Fadli Zon menambahkan, dirinya telah mengikuti isu ini selama lebih dari dua dekade dan siap berdialog sebagai sejarawan, bukan semata sebagai pejabat publik. "Saya siap sebagai seorang sejarawan dan peneliti untuk mendiskusikan ini. Tidak ada denial sama sekali," katanya.
Namun, ia juga menyebutkan keraguan terhadap pendokumentasian peristiwa ini, merujuk pada investigasi Majalah Tempo tahun 1998 dan pernyataan aktivis Sidney Jones yang disebut mengalami kesulitan bertemu langsung dengan para korban.
Reaksi Emosional Anggota Dewan Perempuan
Pernyataan Fadli langsung memicu emosi sejumlah anggota DPR, terutama dari Fraksi PDI-P. Wakil Ketua Komisi X DPR RI My Esti Wijayati dan anggota DPR Mercy Chriesty Barends tidak mampu menahan tangis saat menyampaikan tanggapan mereka. My Esti, dengan suara bergetar, menyatakan bahwa penjelasan Fadli yang teoretis tidak menunjukkan kepekaan terhadap penderitaan korban.
"Pak Fadli Zon ini bicara kenapa semakin sakit ya soal pemerkosaan. Mungkin sebaiknya tidak perlu di forum ini, Pak, karena saya pas kejadian itu juga ada di Jakarta, sehingga saya tidak bisa pulang beberapa hari," kata My Esti dengan mata berkaca-kaca.
Baca Juga: Bagaimana Peran Media Perempuan Ikut Menghapus Stigma terhadap Korban Kekerasan Seksual?
Menurutnya, luka kolektif yang dialami para perempuan korban pemerkosaan 1998 bukan sekadar data dan teori, melainkan peristiwa kemanusiaan yang membutuhkan empati dan pengakuan. "Ini semakin menunjukkan Pak Fadli Zon tidak punya kepekaan terhadap persoalan yang dihadapi korban pemerkosaan," tambah My Esti.

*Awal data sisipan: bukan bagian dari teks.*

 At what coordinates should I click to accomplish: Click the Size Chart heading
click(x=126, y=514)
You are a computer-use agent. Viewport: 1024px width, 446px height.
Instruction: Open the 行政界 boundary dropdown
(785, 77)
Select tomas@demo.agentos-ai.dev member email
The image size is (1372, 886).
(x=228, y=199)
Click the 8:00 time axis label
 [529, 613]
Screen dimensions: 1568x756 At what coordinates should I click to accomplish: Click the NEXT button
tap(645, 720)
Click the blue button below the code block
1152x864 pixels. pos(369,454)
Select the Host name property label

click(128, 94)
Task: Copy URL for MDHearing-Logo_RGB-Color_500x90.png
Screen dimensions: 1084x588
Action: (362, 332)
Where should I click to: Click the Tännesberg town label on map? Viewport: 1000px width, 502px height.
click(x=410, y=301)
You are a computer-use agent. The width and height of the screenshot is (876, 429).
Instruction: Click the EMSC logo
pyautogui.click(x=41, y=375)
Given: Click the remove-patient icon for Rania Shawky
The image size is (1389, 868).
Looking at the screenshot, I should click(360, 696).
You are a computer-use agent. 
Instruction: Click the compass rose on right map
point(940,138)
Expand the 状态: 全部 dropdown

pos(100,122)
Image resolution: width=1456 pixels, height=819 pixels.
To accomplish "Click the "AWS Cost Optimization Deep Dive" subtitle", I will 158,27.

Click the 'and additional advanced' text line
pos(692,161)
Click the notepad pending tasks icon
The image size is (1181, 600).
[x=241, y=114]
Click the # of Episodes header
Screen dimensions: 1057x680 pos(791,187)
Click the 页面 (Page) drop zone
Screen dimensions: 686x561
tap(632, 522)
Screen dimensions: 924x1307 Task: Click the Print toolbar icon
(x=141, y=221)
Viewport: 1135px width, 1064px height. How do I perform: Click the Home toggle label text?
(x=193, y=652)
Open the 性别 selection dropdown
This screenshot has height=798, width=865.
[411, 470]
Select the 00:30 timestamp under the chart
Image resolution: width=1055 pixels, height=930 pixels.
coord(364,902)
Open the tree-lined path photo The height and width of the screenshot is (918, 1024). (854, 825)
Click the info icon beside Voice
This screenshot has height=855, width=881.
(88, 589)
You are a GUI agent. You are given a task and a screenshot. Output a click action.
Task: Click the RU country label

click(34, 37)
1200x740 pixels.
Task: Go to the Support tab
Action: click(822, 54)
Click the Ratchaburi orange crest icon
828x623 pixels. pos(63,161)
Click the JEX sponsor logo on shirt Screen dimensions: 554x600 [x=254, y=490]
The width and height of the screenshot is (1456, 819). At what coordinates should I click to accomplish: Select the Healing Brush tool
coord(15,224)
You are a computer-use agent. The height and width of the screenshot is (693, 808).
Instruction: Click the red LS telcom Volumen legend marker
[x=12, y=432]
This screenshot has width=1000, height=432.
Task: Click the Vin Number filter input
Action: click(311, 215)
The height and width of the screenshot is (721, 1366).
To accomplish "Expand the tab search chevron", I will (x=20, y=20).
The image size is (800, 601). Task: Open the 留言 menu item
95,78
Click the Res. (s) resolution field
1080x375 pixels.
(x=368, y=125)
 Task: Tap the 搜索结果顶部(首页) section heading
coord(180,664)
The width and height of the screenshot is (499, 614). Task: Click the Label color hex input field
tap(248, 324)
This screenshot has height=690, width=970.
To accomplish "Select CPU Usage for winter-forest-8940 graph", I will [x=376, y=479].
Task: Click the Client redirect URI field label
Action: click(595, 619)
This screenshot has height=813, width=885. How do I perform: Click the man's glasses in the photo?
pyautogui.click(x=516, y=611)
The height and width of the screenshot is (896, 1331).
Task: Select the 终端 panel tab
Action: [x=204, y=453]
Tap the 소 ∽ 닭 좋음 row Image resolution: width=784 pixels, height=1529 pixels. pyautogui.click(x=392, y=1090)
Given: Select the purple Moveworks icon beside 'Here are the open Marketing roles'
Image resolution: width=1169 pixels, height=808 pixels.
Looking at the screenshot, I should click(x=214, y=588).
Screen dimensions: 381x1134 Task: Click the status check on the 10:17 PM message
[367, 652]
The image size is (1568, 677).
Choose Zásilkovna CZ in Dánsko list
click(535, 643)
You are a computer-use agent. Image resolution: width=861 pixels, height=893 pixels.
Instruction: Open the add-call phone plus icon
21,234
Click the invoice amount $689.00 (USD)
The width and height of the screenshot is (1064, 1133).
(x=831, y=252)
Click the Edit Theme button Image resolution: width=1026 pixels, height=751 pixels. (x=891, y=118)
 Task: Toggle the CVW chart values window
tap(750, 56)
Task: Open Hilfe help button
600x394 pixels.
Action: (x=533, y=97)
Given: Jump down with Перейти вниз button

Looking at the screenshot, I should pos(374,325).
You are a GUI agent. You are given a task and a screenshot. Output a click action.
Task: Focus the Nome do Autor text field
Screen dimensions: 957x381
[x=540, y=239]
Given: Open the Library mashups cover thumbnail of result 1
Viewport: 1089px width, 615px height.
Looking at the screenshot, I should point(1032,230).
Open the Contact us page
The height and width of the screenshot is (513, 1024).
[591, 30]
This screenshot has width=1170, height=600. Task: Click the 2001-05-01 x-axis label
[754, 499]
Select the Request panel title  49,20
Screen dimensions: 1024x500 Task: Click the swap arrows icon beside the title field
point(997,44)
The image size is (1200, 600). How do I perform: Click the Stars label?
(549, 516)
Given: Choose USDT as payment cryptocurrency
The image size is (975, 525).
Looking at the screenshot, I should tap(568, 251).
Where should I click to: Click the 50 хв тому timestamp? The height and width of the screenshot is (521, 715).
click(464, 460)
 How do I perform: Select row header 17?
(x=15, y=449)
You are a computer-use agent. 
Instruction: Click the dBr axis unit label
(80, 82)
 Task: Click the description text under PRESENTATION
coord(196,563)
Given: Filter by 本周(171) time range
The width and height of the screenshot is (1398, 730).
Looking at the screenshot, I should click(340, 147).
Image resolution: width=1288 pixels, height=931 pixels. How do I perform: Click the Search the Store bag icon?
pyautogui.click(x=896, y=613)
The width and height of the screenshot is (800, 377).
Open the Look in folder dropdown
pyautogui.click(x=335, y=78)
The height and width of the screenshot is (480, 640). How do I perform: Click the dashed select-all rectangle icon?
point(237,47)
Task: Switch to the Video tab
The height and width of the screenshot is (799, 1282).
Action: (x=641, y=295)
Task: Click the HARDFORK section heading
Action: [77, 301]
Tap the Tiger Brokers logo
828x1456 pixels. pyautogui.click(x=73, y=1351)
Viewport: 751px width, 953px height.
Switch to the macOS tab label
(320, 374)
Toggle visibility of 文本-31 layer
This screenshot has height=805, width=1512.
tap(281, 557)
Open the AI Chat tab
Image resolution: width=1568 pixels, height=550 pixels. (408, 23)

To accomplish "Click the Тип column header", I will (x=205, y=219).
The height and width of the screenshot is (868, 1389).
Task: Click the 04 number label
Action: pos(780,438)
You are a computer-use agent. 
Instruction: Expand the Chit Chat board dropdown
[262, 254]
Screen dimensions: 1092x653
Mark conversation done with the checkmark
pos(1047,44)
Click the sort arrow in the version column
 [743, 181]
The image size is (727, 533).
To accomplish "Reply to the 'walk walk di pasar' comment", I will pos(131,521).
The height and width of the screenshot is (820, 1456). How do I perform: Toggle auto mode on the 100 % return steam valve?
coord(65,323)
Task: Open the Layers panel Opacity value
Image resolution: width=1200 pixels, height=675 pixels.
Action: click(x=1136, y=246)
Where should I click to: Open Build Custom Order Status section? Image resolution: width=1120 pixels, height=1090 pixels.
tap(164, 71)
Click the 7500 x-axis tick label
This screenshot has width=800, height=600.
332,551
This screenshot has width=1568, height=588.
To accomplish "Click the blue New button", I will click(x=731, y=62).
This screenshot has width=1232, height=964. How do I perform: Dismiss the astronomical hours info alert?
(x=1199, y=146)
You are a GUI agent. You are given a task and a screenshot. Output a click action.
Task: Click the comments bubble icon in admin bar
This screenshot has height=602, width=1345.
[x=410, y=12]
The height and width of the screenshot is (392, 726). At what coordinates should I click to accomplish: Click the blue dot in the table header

Sementara itu, Mercy Barends juga menyuarakan keprihatinannya atas upaya negara yang dinilainya lamban dalam mengakui sejarah kelam tersebut. Ia mengingatkan tentang kasus perempuan Indonesia korban perbudakan seksual Jepang (Jugun Ianfu) yang diakui oleh pemerintah Jepang melalui pengadilan internasional. "Pada saat itu pemerintah Jepang menerima semua," tegasnya sambil menitikkan air mata.
Protes Koalisi Masyarakat Sipil
Sikap Fadli Zon juga memantik aksi protes dari Koalisi Masyarakat Sipil yang hadir di balkon ruang rapat. Mereka membentangkan spanduk dan poster bertuliskan tuntutan, seperti “Hentikan pemutihan sejarah!” dan “Tolak gelar pahlawan Soeharto!” sebagai bentuk penolakan terhadap proyek penulisan ulang sejarah nasional yang kini digagas pemerintah.
Fadli merespons aksi tersebut dengan santai. "Ya, biasalah, kita dulu juga begitu," ujarnya. "Biasa sajalah, aspirasi ya," sambungnya. Ia menegaskan bahwa penulisan ulang sejarah tetap akan dilanjutkan. "Enggak (akan ditunda). Jangan menghakimi apa yang belum ada. Jangan-jangan nanti Anda lebih suka dengan sejarah ini," katanya.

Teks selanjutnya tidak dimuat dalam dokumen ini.